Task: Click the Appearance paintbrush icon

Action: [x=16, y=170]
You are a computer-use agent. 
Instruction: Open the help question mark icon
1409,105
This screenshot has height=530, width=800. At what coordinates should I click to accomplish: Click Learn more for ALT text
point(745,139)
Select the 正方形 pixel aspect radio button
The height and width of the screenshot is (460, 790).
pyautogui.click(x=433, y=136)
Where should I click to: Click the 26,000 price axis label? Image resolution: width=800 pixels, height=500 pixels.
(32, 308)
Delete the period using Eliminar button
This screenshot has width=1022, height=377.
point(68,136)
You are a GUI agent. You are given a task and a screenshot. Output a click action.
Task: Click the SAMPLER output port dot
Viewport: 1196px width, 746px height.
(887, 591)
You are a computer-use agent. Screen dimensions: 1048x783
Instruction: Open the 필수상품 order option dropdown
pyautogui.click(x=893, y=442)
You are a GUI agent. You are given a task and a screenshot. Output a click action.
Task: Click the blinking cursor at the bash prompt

## Your goal
Whenever a line of the records holds the string "computer", pick it out and copy it.

## Response area
You are a computer-use agent. 
You are a computer-use agent. Screen dimensions: 1048x783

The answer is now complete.